Les Etats-Unis ont fait s’asseoir à une même table, jeudi 6 août, le pouvoir vénézuélien et une partie de l’opposition. Le but : amorcer un dialogue en vue d’une transition politique. Ce premier cycle de réunions doit durer jusqu’au 12 août. A la tête de la délégation chaviste se trouve Jorge Rodriguez, le président de l’Assemblée nationale et frère de la présidente par intérim, Delcy Rodriguez. Tous deux dirigent le pays sous tutelle américaine depuis l’enlèvement, le 3 janvier, du président Nicolas Maduro.

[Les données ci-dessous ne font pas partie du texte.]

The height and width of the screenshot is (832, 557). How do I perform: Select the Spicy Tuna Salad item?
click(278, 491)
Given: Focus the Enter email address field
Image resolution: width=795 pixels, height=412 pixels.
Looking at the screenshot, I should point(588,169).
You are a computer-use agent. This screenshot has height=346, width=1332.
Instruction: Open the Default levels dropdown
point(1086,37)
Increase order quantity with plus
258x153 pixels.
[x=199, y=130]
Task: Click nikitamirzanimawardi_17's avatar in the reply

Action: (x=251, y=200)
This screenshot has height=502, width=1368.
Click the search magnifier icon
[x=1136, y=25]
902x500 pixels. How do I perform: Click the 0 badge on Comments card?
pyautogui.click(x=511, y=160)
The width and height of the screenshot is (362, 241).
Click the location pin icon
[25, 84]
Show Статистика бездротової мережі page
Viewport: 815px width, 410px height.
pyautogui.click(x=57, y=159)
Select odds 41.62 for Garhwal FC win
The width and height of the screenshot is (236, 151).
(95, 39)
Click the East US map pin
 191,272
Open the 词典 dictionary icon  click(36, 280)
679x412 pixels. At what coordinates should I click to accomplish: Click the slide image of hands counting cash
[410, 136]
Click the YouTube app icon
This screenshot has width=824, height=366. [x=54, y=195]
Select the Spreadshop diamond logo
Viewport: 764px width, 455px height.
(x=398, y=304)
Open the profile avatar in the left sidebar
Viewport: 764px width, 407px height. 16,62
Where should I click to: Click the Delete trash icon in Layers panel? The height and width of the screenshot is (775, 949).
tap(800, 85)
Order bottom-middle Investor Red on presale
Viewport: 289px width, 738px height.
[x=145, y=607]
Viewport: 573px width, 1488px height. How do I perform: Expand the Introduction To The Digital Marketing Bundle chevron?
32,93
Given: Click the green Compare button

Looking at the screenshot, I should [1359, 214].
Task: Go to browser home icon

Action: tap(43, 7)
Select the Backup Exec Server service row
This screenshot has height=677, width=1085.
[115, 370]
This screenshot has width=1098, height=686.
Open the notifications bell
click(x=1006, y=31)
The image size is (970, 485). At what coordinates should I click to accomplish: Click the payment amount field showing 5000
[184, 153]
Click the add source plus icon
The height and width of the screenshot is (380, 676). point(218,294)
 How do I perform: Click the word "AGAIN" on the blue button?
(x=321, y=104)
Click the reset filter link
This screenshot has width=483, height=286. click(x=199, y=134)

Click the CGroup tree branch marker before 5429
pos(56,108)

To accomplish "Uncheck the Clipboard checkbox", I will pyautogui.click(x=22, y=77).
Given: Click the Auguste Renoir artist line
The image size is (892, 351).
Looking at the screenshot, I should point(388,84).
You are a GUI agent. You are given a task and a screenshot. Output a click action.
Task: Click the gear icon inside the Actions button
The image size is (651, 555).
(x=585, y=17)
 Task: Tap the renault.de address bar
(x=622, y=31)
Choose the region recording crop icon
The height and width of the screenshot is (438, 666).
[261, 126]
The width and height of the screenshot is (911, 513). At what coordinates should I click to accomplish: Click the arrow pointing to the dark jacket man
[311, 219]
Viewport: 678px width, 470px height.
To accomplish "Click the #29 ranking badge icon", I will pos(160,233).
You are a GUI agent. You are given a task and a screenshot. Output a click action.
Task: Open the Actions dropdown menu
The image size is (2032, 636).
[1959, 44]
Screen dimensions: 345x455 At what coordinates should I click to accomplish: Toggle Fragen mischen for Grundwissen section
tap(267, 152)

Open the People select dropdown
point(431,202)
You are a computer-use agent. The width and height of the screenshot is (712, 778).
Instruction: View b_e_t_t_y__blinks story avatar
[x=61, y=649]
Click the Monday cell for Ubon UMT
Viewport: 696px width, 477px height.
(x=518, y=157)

Mais alors qu’on attendait, comme interlocutrice de l’opposition, celle qui en est la dirigeante, Maria Corina Machado, c’est une autre opposante assez peu connue au Venezuela, Dinorah Figuera, que les Etats-Unis ont choisie. Arrivée mercredi à Caracas, elle a affirmé que le dialogue visait à « réinstaurer la démocratie ». Le département d’Etat américain a qualifié ces pourparlers d’« occasion unique ».
Jeudi, après la première rencontre sur la base aérienne de La Carlota, à Caracas – accessible aux seuls photographes –, les deux parties ont promis qu’elles tiendraient la population informée. Mais vendredi, rien n’a filtré sur le contenu des conversations qui se sont cette fois tenues dans un hôtel. Lors d’une rencontre avec la délégation de l’opposition, le Syndicat national des travailleurs de la presse a dénoncé des actes de censure et les restrictions imposées dans la couverture du dialogue.